One participant asked why the discourse, when election nears, centers around postponement when "what we should be discussing is not how to derail the electoral process but how to ensure clean and credible elections reflecting the will of the Muslims."

The other arguments against postponement are the following:

  • Consent of the governed, in terms of seeking a mandate from the people is a fundamental precept of democracy. In a region as volatile as ARMM, those who govern the region must go through the election process. If not, the elected local government leaders may not follow or obey the ARMM regional government.
  • An area such as ARMM, in a continuing state of turmoil and violence, cannot afford the vacuum of legitimate leadership that may result if elections are not held.
  • Postponement will further weaken the autonomy of ARMM, which should be maintained and strengthened, as a product of the peace process
  • One of the main problems plaguing ARMM is the lack of autonomy as evidenced by the series of elected officials handpicked by Malacañang. For the national government to decide the future of ARMM elections is to aggravate this problem. Perhaps what needs to be done is for government and civil society to ensure that the ARMM elections are conducted fairly, accurately, and peacefully.<>

    Many agree that perennial discussions about postponing the ARMM elections are symptomatic of the many democracy and governance deficits in the region: its problematic autonomy, the history of Malacañang intervention in the "selection" of ARMM officials. "There is no genuine autonomy in ARMM because there is no fiscal autonomy," Hussin stressed, "and it is difficult to run a mendicant government."
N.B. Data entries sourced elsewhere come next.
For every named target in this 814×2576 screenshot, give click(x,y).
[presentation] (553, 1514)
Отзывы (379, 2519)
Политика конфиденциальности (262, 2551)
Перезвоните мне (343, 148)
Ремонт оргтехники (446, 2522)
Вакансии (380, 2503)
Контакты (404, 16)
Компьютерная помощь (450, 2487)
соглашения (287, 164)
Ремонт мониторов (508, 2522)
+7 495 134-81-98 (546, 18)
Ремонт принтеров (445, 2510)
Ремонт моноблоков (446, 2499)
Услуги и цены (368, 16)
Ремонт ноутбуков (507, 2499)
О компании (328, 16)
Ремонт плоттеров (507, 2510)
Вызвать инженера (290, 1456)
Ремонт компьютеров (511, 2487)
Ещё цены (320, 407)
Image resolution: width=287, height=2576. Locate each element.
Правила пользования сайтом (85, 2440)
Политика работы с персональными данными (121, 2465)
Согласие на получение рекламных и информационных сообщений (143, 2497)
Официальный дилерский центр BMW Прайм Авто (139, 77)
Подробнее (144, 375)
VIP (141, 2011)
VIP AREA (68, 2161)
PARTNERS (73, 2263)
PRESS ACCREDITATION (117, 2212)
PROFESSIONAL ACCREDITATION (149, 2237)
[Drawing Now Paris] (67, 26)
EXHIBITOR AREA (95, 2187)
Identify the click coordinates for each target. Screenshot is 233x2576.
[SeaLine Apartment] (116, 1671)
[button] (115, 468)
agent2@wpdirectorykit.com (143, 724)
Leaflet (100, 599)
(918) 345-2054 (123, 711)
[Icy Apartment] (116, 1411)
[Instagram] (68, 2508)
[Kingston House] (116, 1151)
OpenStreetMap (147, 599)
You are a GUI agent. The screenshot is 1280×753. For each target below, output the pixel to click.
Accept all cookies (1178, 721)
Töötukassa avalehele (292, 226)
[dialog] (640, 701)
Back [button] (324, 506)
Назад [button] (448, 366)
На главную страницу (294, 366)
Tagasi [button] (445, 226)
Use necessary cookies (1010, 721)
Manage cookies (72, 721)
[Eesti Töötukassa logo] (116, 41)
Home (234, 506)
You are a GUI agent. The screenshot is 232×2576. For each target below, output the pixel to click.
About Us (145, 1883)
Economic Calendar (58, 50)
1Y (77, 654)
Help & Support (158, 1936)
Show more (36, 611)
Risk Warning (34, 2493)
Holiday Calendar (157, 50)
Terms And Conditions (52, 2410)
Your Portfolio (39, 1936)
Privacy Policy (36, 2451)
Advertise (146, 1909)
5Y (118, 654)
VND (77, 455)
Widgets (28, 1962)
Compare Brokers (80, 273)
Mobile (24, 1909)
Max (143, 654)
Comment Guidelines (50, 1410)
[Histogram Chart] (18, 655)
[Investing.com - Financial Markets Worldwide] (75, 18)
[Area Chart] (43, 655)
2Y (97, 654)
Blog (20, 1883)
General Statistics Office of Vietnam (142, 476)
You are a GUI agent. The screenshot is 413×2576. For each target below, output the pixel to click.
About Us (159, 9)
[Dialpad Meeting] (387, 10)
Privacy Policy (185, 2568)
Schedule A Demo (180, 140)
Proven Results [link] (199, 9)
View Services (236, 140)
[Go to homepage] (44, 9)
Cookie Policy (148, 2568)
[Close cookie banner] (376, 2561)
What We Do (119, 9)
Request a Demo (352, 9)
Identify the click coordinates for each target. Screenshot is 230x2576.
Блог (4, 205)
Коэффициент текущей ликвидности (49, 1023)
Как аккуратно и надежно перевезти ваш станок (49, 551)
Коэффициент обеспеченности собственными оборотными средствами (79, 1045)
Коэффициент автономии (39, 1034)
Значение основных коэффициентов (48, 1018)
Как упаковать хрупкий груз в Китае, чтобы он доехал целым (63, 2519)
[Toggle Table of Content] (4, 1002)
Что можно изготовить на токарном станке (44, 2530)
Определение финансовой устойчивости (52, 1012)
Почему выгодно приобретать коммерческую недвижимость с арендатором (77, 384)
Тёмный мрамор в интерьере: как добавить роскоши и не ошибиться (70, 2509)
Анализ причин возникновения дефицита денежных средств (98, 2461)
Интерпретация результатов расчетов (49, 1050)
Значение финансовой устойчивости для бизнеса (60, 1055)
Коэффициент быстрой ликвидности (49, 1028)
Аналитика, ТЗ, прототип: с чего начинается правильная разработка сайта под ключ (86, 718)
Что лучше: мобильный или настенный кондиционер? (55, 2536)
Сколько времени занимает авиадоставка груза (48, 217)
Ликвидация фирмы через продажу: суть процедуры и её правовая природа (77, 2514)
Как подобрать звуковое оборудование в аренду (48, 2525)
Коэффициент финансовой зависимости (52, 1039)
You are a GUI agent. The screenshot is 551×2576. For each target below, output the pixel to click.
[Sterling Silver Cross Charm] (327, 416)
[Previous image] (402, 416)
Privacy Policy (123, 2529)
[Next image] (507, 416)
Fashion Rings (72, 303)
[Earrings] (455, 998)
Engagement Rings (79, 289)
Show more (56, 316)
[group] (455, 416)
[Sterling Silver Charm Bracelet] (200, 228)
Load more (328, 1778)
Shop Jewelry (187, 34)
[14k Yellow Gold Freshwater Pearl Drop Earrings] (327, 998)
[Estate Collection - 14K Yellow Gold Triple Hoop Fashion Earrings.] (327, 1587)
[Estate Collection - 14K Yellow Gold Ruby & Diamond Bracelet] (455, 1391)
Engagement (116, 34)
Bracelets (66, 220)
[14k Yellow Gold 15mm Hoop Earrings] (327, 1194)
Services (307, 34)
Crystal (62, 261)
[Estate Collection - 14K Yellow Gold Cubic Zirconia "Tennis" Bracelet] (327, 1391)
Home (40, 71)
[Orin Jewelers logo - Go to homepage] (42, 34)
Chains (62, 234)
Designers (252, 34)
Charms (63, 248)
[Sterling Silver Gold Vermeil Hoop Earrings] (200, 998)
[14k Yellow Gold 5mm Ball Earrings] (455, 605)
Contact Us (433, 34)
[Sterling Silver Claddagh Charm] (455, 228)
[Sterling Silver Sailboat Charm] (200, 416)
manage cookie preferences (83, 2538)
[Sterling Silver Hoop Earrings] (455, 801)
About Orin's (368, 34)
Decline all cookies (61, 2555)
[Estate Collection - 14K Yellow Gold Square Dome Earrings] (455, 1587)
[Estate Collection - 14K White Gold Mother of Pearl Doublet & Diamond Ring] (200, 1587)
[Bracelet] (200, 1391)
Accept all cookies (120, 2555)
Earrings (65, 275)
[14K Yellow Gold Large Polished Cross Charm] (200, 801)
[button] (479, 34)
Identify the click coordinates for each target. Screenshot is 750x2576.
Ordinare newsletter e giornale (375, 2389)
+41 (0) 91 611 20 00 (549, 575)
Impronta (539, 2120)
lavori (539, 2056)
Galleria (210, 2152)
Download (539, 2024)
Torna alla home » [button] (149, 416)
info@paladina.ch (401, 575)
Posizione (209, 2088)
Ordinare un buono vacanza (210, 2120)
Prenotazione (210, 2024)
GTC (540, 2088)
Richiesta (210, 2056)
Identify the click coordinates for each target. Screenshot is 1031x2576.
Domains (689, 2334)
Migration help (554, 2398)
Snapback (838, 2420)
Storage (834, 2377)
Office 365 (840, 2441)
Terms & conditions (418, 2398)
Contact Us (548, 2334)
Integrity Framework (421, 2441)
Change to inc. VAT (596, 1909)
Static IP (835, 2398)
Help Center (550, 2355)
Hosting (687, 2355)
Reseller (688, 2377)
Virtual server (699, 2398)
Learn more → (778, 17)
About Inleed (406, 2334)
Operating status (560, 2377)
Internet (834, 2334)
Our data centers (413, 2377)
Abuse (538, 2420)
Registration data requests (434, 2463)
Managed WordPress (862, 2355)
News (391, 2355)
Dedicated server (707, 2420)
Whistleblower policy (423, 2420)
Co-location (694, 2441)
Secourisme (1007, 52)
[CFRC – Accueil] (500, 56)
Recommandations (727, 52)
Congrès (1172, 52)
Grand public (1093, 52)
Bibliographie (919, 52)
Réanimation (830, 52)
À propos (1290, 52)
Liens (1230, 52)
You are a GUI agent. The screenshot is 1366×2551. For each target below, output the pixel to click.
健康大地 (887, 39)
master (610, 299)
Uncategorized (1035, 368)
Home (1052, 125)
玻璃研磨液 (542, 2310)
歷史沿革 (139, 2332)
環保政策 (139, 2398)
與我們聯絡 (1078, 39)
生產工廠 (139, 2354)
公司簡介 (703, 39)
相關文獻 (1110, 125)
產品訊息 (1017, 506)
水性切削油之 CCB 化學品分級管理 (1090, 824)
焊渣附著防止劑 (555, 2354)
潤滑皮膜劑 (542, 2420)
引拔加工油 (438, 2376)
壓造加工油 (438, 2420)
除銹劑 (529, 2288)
    However, the majority of the leaders argued for postponement for valid reasons: peace and order condition, ensure that the peace process(es) do not get derailed by partisan politics, among many.

    Next week: Arguments that postponement of elections is needed to secure the peace and support reforms.

    1 R.A. 6734, Article VII Section 5: The Members of the Regional Assembly shall have a term of three (3) years which shall begin, unless otherwise provided by law, at noon on the 31st day of March next following their election.